▶ _PASSAGE PROVIDED_:

# MMAF Graphics Competition (3) voting



## M.C (Jul 5, 2008)

This is the official voting thread for the MMAF Graphics Competitiong (3)

Please vote for who you think did the best work.

Theme: *Scary/horror/creepy/you get the idea.*

*Killstarz*









*HitOrGetHit*









Good luck, guys.​


----------



## K R Y (Nov 19, 2007)

Went with Killstarz. Could of easily gone with HOGH purely because it's Freddy, and we all love a bit of Nightmare on Elmstreet. But Killstarz is put together really well. I like the way you've moved the stock up slightly in certain segments, and blurred others. The small text to the far right is a bit out of place imo. Draws the eye away but great piece man.

Great job by both, but we need to start getting more interest again here. Where's everyone gone!?


----------



## M.C (Jul 5, 2008)

Yeah, the interest has been lost for some reason.

▶ _PROVIDED DATA_:
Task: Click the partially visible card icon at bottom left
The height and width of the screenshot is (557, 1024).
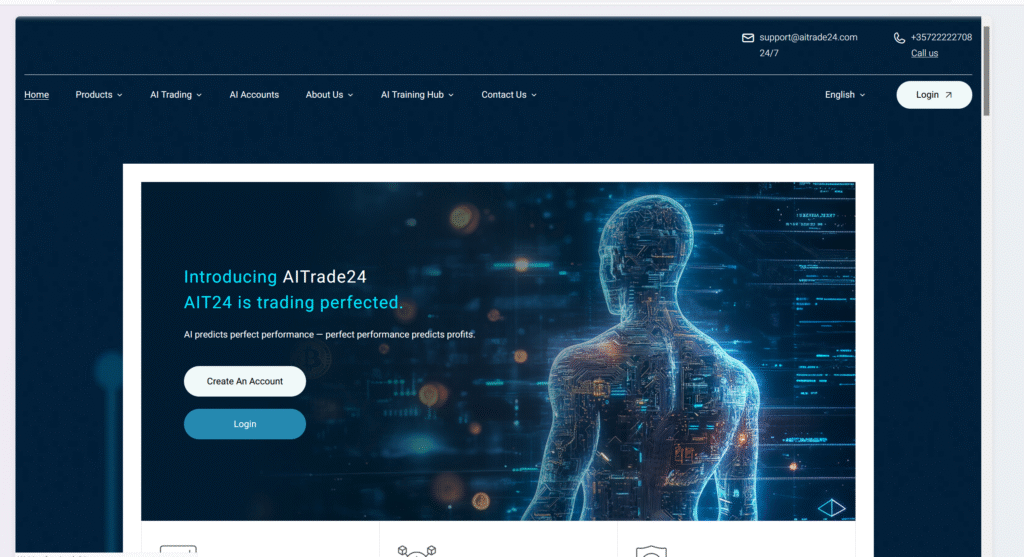Action: pyautogui.click(x=178, y=550)
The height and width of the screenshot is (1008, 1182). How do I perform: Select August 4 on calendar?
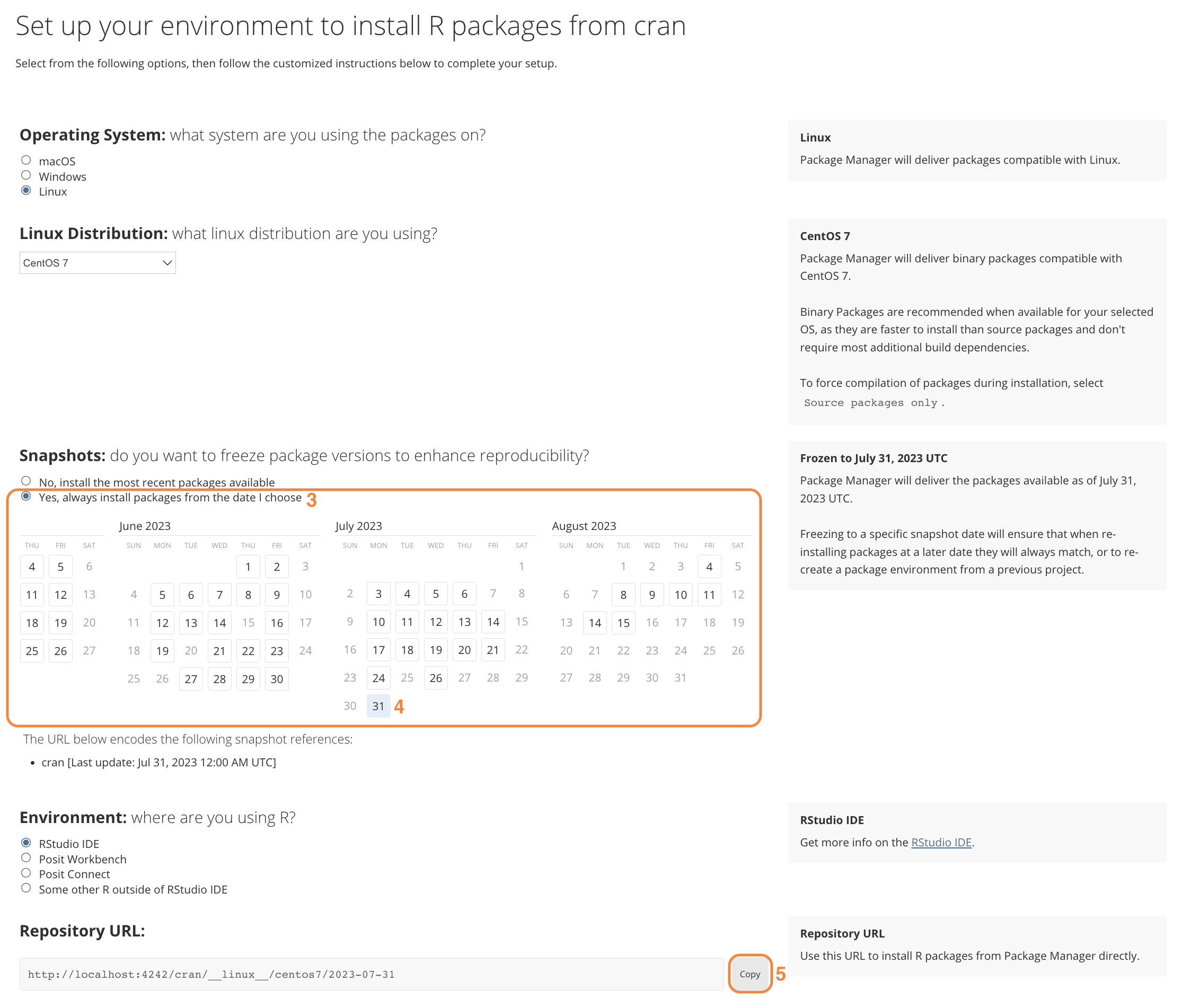click(x=709, y=566)
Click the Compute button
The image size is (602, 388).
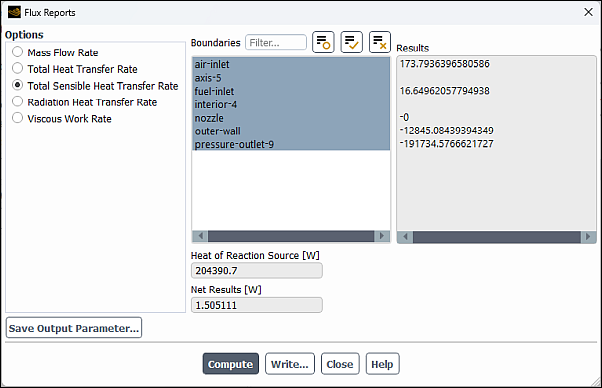[231, 364]
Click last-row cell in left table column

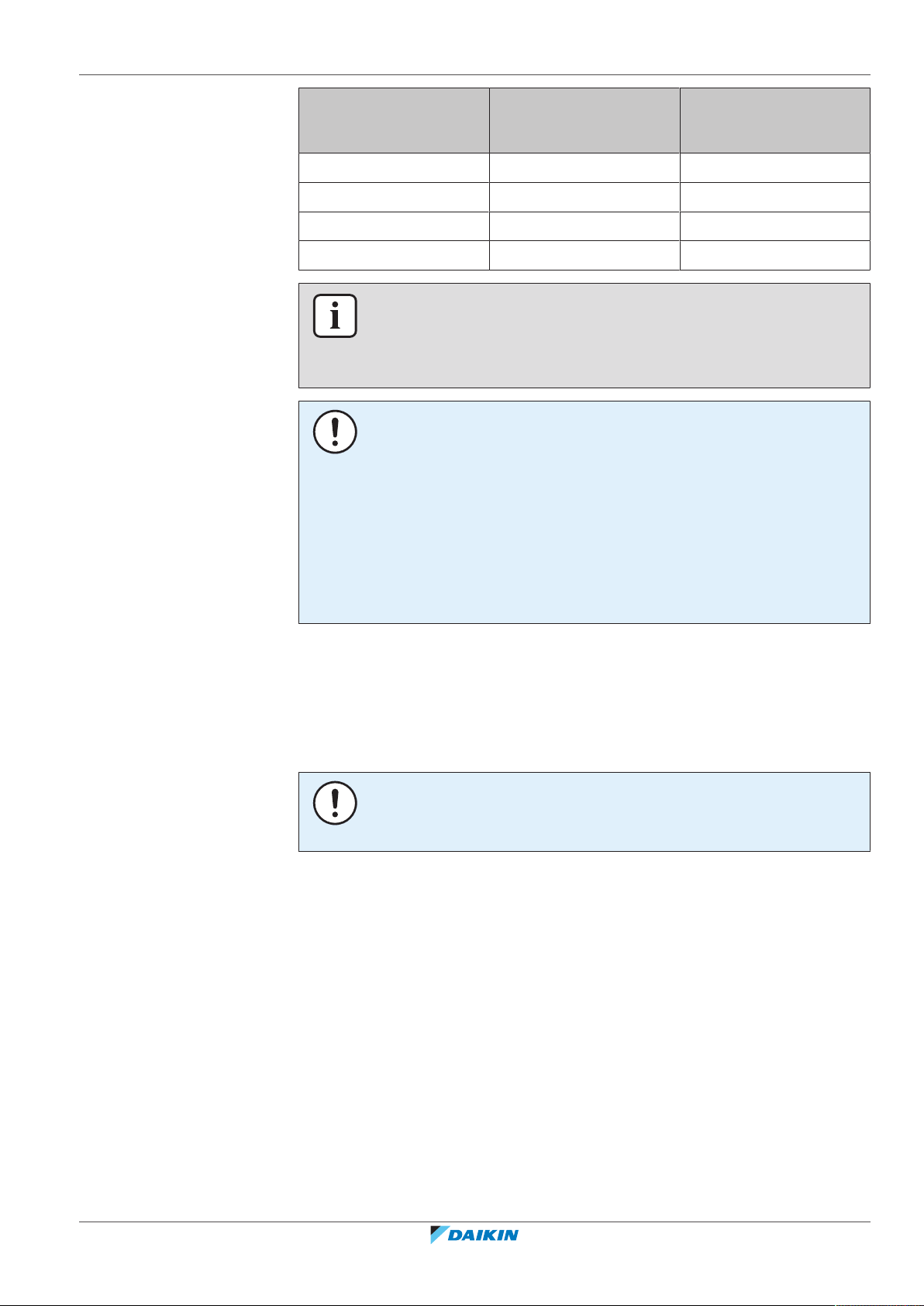coord(394,256)
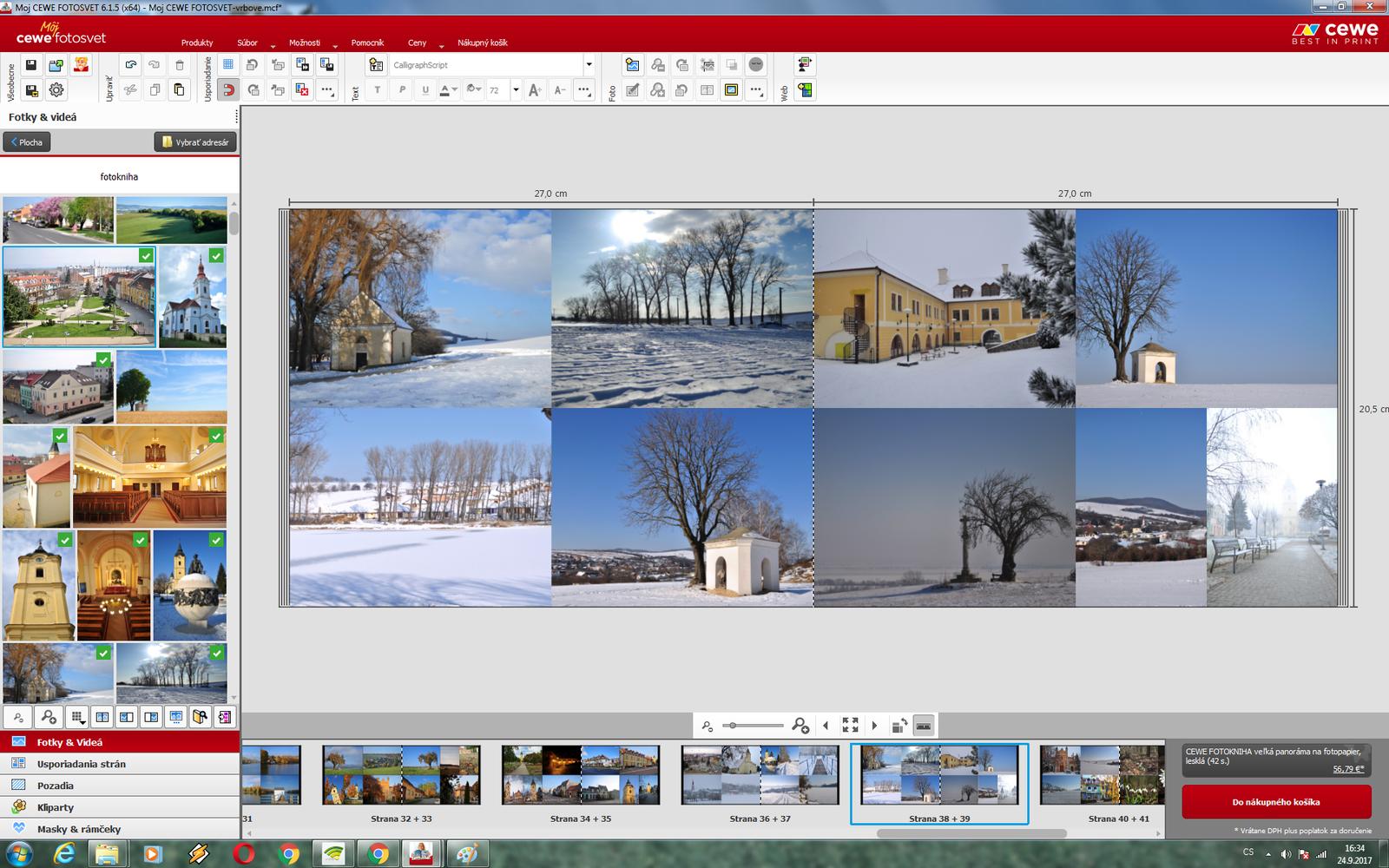Click the Vybrať adresár button
This screenshot has height=868, width=1389.
tap(195, 142)
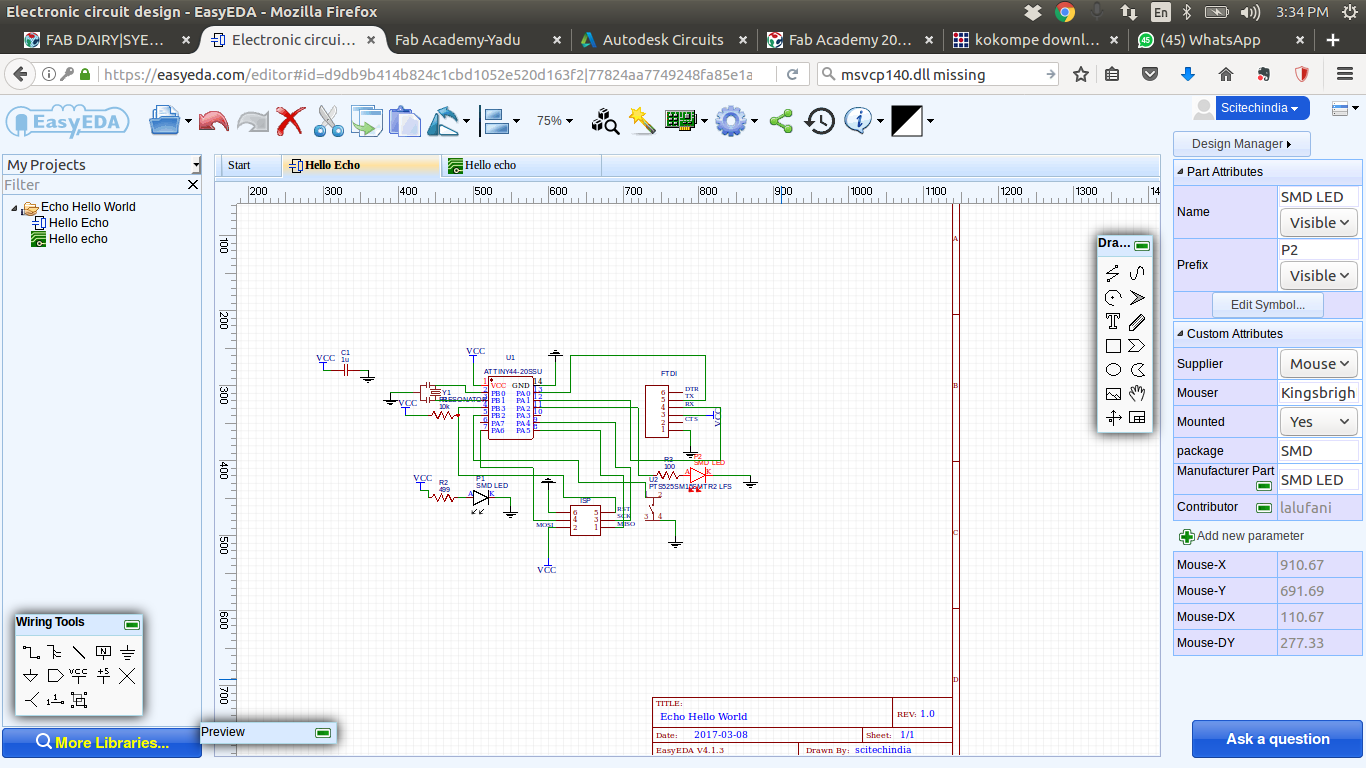Open the black-white theme color selector
This screenshot has height=768, width=1366.
click(907, 122)
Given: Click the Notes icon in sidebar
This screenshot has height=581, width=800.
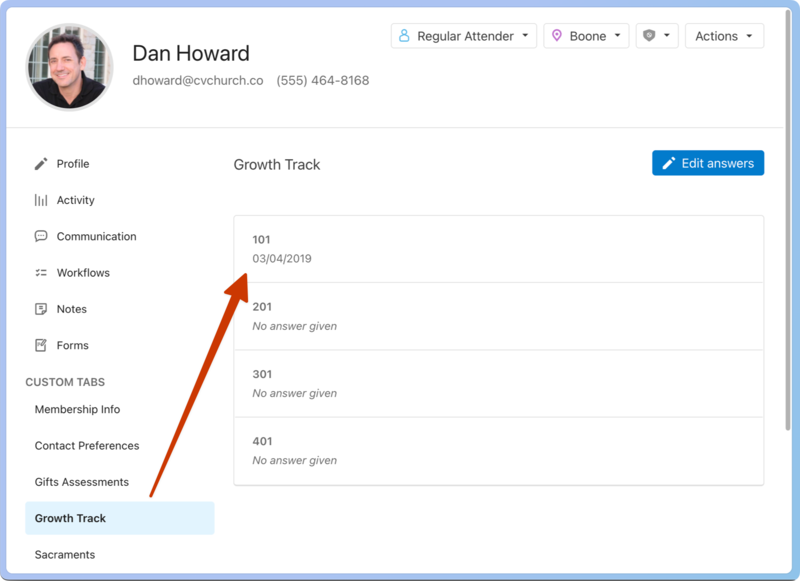Looking at the screenshot, I should [41, 309].
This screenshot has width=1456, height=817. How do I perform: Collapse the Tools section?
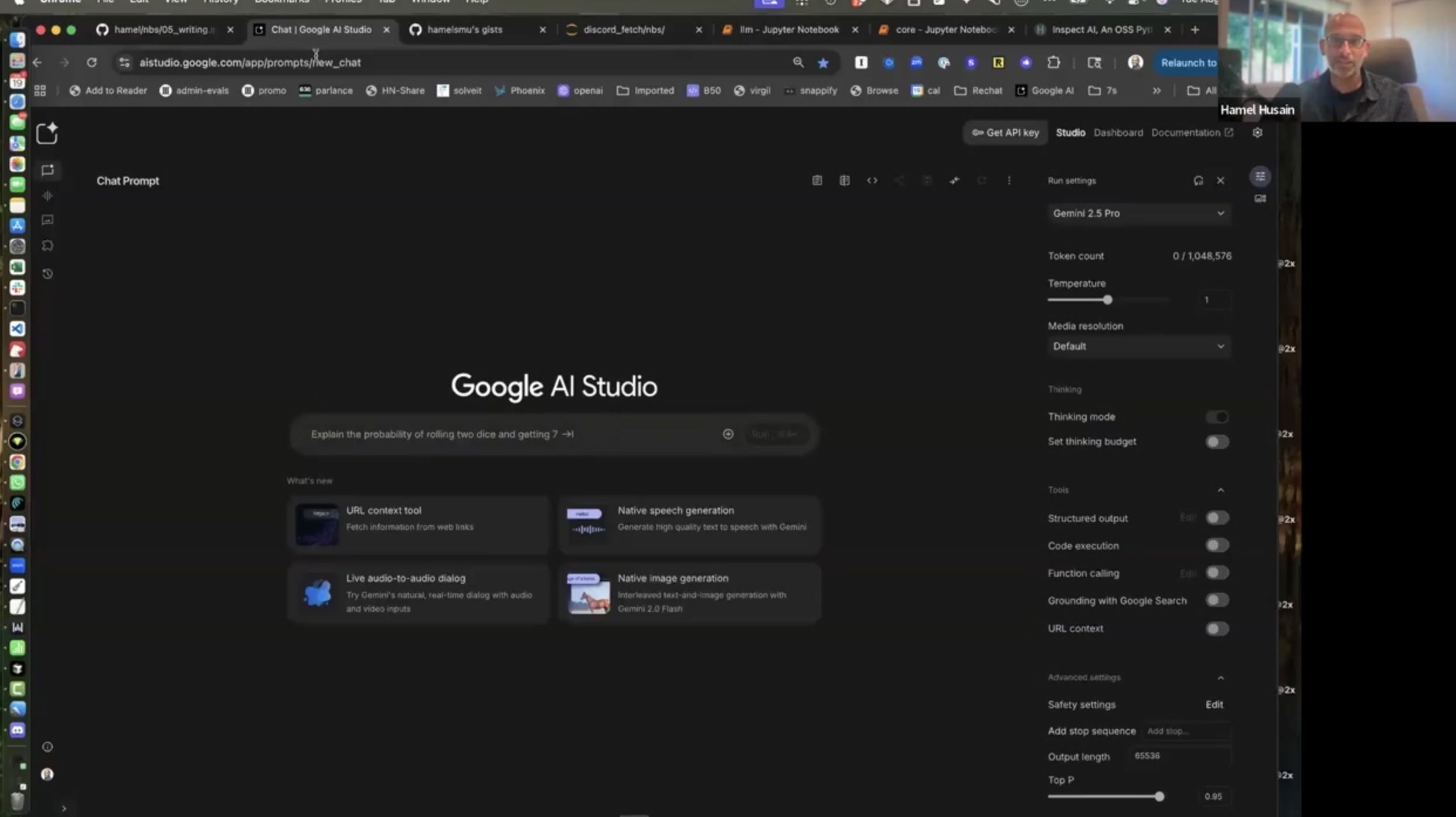point(1220,490)
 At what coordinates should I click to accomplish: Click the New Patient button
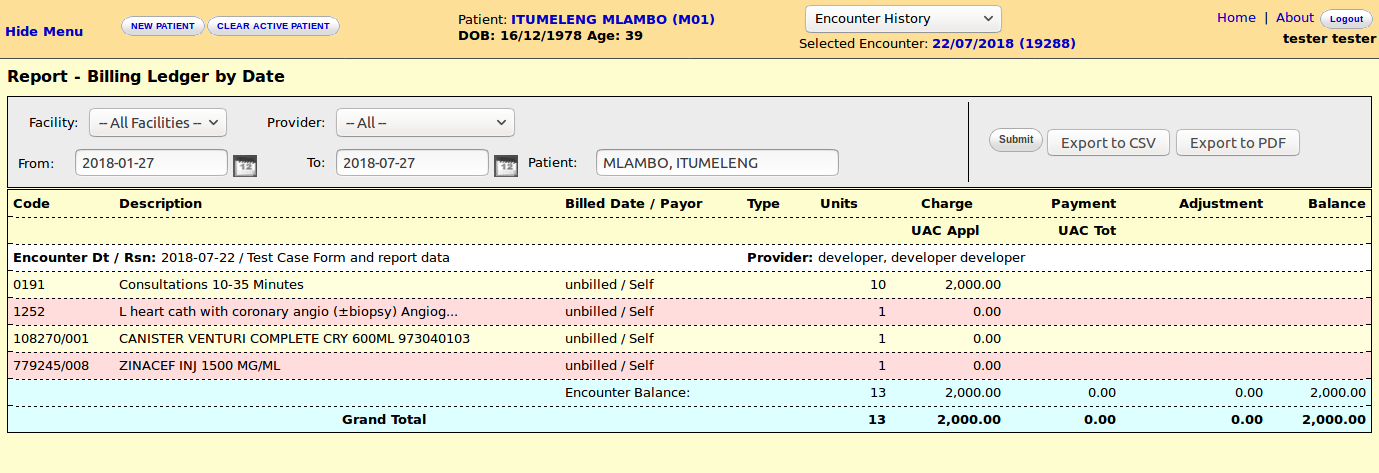163,26
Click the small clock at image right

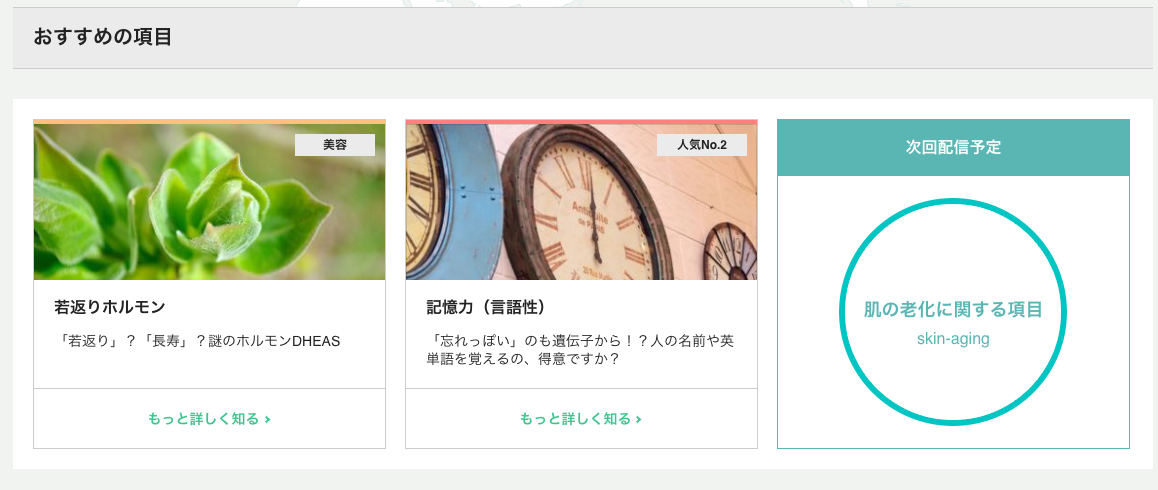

▶ _WHAT TO DO_:
1: Could you echo the rows starting at the line containing "Given: Click the Notes icon in sidebar" and ending at the line containing "point(1220,490)", leaving out the pictures?
2: Can you carry on the thread about voting in the MMAF graphics competition from where it stops?
The rows are unrelated to the forum thread.

▶ _ANSWERS TO THE TASKS_:
1:
Given: Click the Notes icon in sidebar
This screenshot has height=581, width=800.
Looking at the screenshot, I should [41, 309].
This screenshot has width=1456, height=817. How do I perform: Collapse the Tools section?
point(1220,490)

2:
It's been two days, not many votes, I am going to have to figure out a new way to promote the competitions.

I'm calling it, though. Killstarz wins.

Good job to both of you.


----------



## Budhisten (Apr 11, 2010)

Also going with Killstarz - sorry HOGH 

But for me choice of color, motive and the general mood of the picture takes it home... Had to take a lot of fiddiling to create that


----------



## NikosCC (May 16, 2007)

Nicely done for both guys i see big futures for both of you guys keep at it.. im a HUGE fan of Freddy had to go with Hit..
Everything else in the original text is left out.